Although we don’t have a lot of money, we just got a new DSX-160 installed at our company. I think what I’m looking for is some very simple call accounting and notification on the cheap:
(1) I’d like a simple history of incoming calls on our toll-free support line. I’d like to know how many calls we get in a day, who the calls are from, how many calls are not answered and go to voicemail, etc. I want to be able to show my boss how we’re performing and be able to justify future staff as we grow. Getting the data into a database would be good, but a flat file that I can analyze in Excel would be fine also.
(2) Although we have caller ID, I’d like to have a display of who’s calling at any given time.
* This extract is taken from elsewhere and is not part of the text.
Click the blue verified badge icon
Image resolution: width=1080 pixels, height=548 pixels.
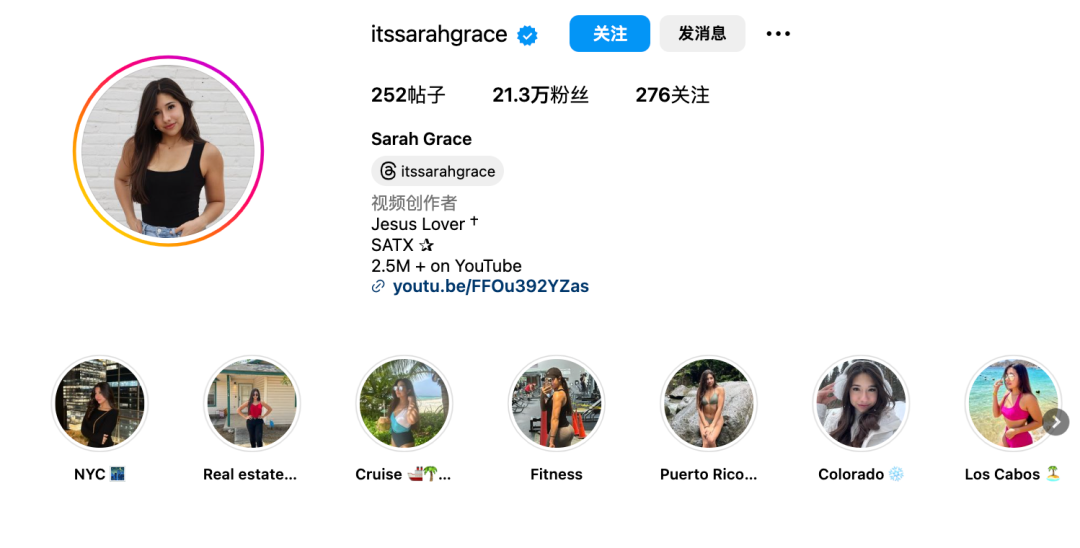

In addition, I’d like to have the people in my group get a notification (instant message or similar) as soon as the phone rings with info about the caller.
In addition to our main corporate number, we have a toll free line for technical support. Calls to that number ring in our area on the phones of everyone in my group.
I got the manual for our DSX-160 and educated myself about SMDR. This SMDR thing doesn’t actually look that complicated. I see from
this page that if the feature is enabled, I just connect a special RJ11-to-DB9 serial cable to the serial port jack on the CPU board, I can get SMDR data. I could write a program to read serial data from the port, but I can’t find anything that shows the format of the data. Unless I have this, I could never parse it.
These people did almost exactly what I'd like to do. I'm comfortable with both Perl and Linux. In the actual
perl script they parse the data for their NEC NEAX 2400. However, I can't find a similar data description for our DSX. If I could, and given enough time, I think I could figure out a way to accomplish both (1) and (2) above.
Aside from turning this into a big engineering project, does anyone have any other ideas for a cheap way to accomplish (1) and (2)? Thanks so much for the help.